The common thread interlinking these books is their preoccupation with the Indo-Pak relationship.
Red Jihad, The Anza Deception and The War Ministry weave complicated thrillers around the geopolitical games in the Indian sub-continent. The common thread interlinking these books is their preoccupation with the Indo-Pak relationship. The stories are set in the near future, just enough distance to speculate about what may happen and yet not too far ahead since diplomatic relations between these nations are unpredictable. So Red Jihad and The Anza Deception are set in 2014 and 2015 respectively and The War Ministry does not have any year assigned to it.
Red Jihad is about a Pakistani jihadi leader trying to befriend Naxals in India’s Red Corridor to steal an inter-ballistic missile and the complications that occur.
The Anza Deception is about Kargil war hero Major Anwar Islam, now a RAW officer, stumbling upon a Pakistani and Chinese plot to destabilise relations in the region and the complications that arise.
The War Ministry is about the plotting and planning that take place in the Indian Prime Minister’s Office in the name of governance and diplomacy.

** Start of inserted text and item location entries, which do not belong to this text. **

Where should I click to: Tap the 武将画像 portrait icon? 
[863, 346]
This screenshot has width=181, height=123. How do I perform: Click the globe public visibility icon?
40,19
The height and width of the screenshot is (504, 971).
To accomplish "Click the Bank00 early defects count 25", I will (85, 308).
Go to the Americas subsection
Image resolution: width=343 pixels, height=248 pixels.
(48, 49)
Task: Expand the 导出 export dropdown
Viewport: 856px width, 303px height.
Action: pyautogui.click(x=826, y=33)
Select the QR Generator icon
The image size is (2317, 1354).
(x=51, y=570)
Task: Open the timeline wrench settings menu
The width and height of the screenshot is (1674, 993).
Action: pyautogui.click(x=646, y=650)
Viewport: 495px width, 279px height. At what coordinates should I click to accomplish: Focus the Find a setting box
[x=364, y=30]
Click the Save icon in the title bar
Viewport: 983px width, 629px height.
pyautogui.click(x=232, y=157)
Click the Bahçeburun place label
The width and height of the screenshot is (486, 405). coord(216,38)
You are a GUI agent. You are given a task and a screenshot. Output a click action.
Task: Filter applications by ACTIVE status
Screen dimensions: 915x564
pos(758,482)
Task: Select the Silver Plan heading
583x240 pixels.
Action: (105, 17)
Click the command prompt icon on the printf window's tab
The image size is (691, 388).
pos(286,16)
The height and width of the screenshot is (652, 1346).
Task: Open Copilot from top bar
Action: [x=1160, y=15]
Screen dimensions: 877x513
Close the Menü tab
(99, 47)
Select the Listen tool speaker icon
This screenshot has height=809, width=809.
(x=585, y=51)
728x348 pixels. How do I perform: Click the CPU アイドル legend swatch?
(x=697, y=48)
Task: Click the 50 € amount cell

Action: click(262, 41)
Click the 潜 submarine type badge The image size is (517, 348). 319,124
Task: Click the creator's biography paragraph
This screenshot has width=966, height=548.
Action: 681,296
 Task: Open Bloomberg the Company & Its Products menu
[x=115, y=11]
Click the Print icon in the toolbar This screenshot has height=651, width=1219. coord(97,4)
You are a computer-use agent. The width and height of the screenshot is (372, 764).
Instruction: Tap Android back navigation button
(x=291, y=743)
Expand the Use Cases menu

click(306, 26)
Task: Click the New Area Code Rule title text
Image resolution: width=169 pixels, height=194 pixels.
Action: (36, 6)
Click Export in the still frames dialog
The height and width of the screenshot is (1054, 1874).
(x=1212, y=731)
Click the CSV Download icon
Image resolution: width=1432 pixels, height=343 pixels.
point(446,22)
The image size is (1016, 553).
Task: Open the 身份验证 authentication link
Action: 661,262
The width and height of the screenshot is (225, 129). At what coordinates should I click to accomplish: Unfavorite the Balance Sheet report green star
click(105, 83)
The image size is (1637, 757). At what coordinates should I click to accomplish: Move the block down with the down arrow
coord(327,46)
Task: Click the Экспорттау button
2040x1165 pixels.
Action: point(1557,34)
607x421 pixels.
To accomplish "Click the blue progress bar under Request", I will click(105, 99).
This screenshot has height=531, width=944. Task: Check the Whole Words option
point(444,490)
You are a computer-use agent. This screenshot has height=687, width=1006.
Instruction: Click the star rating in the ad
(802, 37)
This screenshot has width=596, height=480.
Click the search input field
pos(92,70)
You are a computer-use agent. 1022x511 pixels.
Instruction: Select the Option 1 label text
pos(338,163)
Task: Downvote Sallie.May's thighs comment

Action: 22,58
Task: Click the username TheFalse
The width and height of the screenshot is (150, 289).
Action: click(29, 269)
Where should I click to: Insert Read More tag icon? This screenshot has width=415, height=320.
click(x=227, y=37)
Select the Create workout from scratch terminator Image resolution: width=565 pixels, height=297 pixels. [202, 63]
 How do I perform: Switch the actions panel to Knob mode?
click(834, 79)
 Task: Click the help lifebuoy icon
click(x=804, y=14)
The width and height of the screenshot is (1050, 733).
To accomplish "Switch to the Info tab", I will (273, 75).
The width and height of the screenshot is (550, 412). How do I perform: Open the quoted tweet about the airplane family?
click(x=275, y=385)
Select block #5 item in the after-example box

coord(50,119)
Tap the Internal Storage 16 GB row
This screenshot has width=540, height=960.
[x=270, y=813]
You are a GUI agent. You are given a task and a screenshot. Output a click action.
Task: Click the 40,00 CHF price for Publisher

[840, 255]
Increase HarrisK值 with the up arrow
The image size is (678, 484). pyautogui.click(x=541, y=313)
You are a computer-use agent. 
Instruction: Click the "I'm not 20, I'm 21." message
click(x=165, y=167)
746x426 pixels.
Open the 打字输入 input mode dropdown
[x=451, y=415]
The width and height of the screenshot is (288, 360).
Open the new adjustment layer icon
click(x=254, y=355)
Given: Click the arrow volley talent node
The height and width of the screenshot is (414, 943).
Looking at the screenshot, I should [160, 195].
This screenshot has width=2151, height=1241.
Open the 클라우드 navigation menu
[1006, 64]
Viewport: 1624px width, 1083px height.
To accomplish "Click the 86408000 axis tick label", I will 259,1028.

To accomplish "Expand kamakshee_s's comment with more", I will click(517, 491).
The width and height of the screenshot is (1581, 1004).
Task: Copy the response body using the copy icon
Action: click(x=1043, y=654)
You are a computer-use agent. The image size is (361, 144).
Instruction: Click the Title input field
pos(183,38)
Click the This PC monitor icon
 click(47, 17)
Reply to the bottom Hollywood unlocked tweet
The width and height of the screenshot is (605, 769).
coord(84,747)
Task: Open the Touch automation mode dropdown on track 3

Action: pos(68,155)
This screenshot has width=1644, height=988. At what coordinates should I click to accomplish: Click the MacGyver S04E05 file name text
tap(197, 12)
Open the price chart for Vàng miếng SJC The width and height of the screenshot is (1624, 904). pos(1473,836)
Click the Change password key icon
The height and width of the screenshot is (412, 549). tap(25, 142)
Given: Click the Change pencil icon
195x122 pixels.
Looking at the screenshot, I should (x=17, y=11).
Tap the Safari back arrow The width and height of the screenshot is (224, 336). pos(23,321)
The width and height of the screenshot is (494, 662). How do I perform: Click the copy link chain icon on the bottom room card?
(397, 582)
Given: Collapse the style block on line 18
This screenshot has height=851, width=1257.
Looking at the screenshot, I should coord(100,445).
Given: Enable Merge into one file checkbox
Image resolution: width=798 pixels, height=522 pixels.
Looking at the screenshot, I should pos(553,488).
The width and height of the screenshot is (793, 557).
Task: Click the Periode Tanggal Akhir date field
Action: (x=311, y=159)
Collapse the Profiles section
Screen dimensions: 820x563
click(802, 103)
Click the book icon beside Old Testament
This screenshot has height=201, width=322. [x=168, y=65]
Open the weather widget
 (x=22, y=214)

The last book is third in the Raisina series but works as a standalone story too. It has the first Muslim PM of India, Azim Khan, appointed soon after a war with Pakistan conducted when he was Defence Minister. The prime minister’s job is fraught not only with the daily tensions of managing the country, its neighbours but also of being a successful politician. His political stability depends a great deal on his relationship with his political partners, particularly his deputy PM and erstwhile best friend Karan Nehru.
Literature is a repository as well as a commentary of socio-political and economic events. Fiction allows a perspective and the freedom to explore the “what if” angle to any story. The relationship between Pakistan and India has always been unpredictable and will probably continue to be so. Organisations like Pakistan-India People's Forum for Peace and Democracy (PIPFPD) were formed for people-to-people communication to be established. One of the co-founders was my maternal grandfather, Nirmal Kumar Mukarji who, as a bureaucrat in Punjab in the 1940s, got a first-hand experience of the horrific violence that humans were capable of. The fragile relationship between the two neighbouring countries was being managed by the powers-that-be, but my grandfather felt that a third-track diplomacy was a way of addressing the escalating tension in the region. So a range of thrillers set in South Asia being published in contemporary Indian literature in English is significant. It is a statement on the readers’ maturity and their receptivity to such stories and how these have become a repository of information on socio-political (at times even sensitive) events unfurling in the region. But also that the citizen democracy considered to be a path-breaking new idea 20 years ago, is now being practised albeit through the art of storytelling.
Of the three books, the two debut writers — Sami Ahmad Khan and P.R. Ganapathy — are promising but the tediousness of detail distracts from the story. Krishna Pratap Singh has much to say in his zippy and fast-paced novel since he has packed it with detail — many characters are easily recognisable as prominent politicians of today — but he does not lose sight of the story, its pace and effect. It is a satisfying read.